The results of several awards run by the Internatinal Federation of Agricultural Journalists were announced at the IFAJ Congress 2012 held in Sweden.
Aberdeen-based freelance Nancy Nicolson earned an honourable mention from the judges of the IFAJ Star Prize for Broadcasting.
Nancy’s entry on behalf of the Guild in the online video category covers a conflict between a Government drive for increased commercial tree planting in Scotland and the interests of Scottish hill farmers.
Her video report Sheep producers shun Scottish forest drivecomplements a print and online article published in Farmers Weekly and on the FWi website exploring on a policy that encourages forestry in areas that former NFU Scotland president Jim MacLaren describes as “the engine room of Scotland’s crucial livestock sector”.
Read the article and scroll down to the video report here.
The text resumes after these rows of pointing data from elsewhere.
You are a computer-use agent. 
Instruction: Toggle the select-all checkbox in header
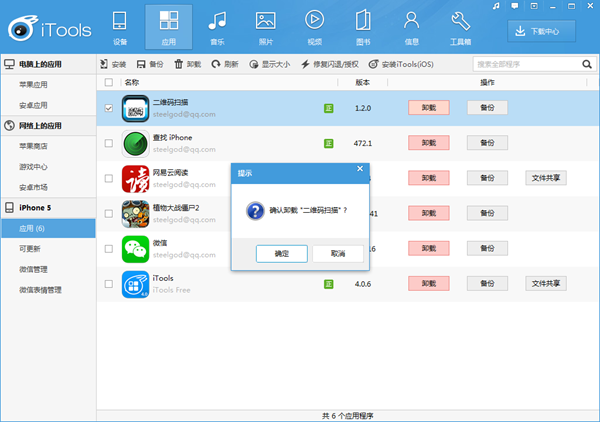pos(109,82)
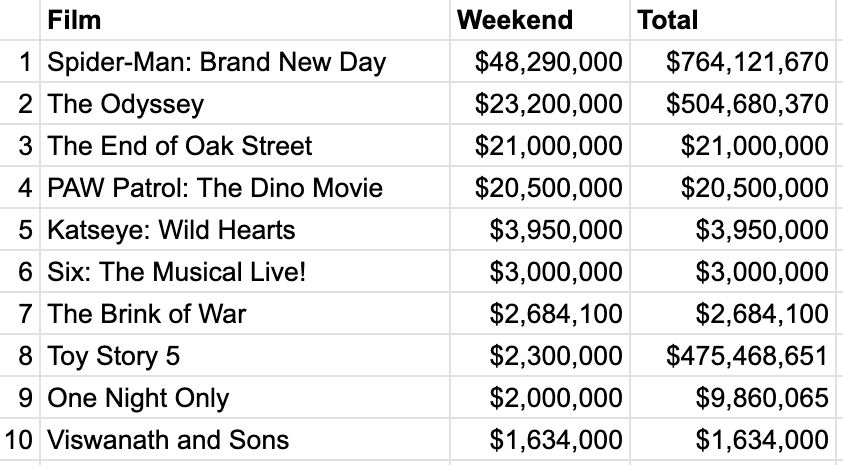The image size is (843, 465).
Task: Select the rank number 10 cell
Action: tap(19, 439)
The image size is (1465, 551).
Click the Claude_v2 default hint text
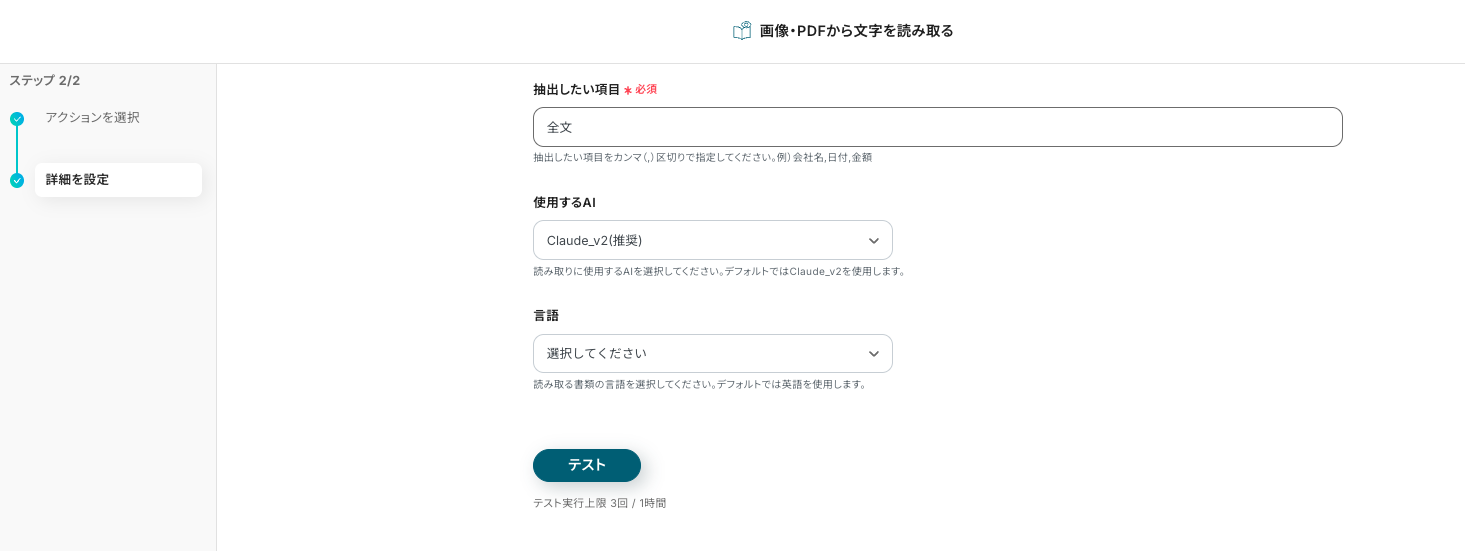point(719,272)
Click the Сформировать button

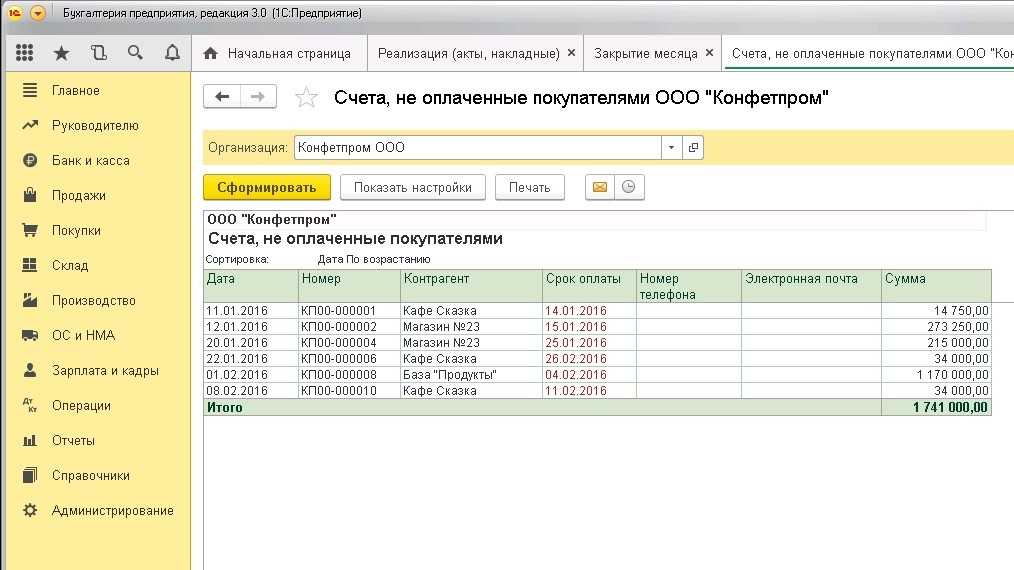(266, 187)
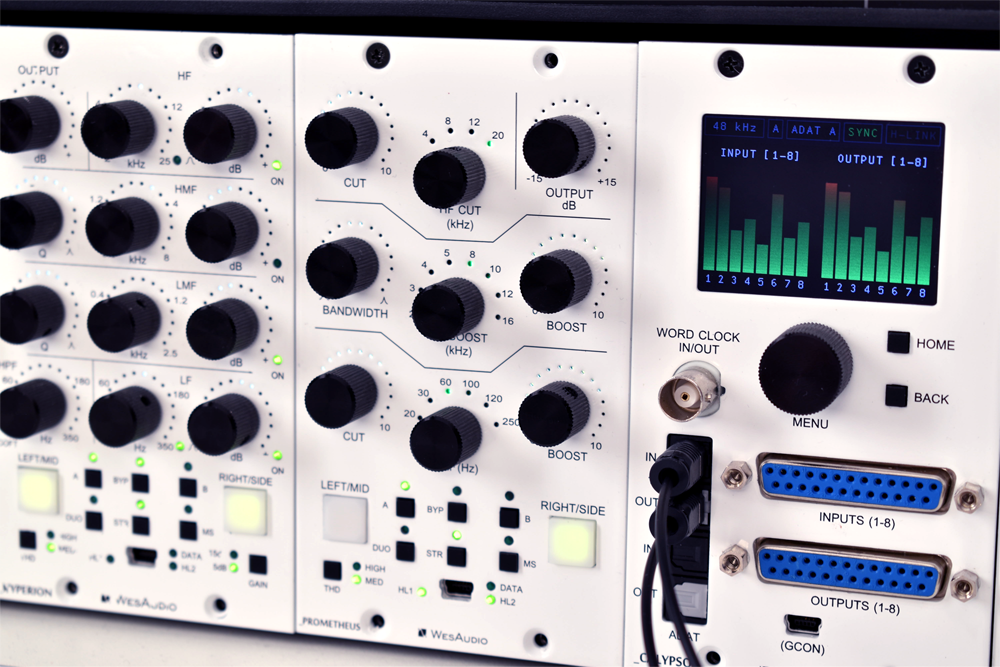Select the SYNC status indicator on the display
Viewport: 1000px width, 667px height.
point(862,131)
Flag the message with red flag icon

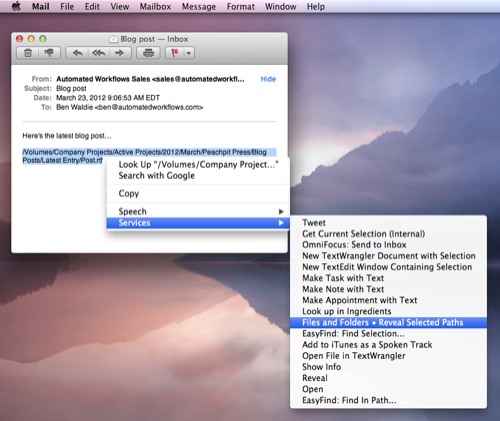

Breeding mini pigs for biomedical research was the subject covered by the category winner, which was produced by Danish journalist Eric Poulson for LandTV. The judges described it as “an interesting and unique story about an agriculture stream that many may not be aware of; it was also a strong entry in terms of quality and scripting”.
The report, in Danish, of course, can be seen here.
Damien O’Reilly of Ireland won the radio category with a story that looked back on the most recent foot and mouth disease outbreak. Broadcast on RTE Radio 1’s CountryWide programme, the judges said the entry had “a descriptive script with good use of natural sound and strong interviews from people who remember the outbreak. Overall, it was a well-balanced and touching story.”
Kerry Staight of ABC’s Landline rural programme in Australia won first place in the television category with her story The future of food. Judges called it “excellent all around and one of the best features we’d seen on television.”
The report also won the IFAJ-Yara Award for reporting on sustainable agriculture beating 18 other entries from nine countries on the theme: Fuel or food…or both?
The winning piece “touched on many key issues that other entrants in this contest did not mention or even attempt to cover”, according to the judges.
“Kerry communicated the complexity of the challenges without confusing viewers, smoothly leading them through many important topics along the entire food chain,” the added.
They also felt the report showed “a good understanding of the issues − from the green revolution and precision agriculture to soil health, food shortages and urban agriculture − weaving them into a coherent whole. Her questions were refreshing and to the point, and she offered a healthy balance between technological and social dimensions.”
Watch her report here.
In the IFAJ Star Prize for Agricultural Photography contest, sponsored by DeLaval, British Guild member, freelance John Eveson, received the second-placed Distinguished Recognition award in the People category for the image below Young handlers’ competition.
Belfast-based freelance photo-journalist Cliff Donaldson took the overall prize for his photo Spring Lamb, which also won the Production category. All 81 entries can be seen on the IFAJ website.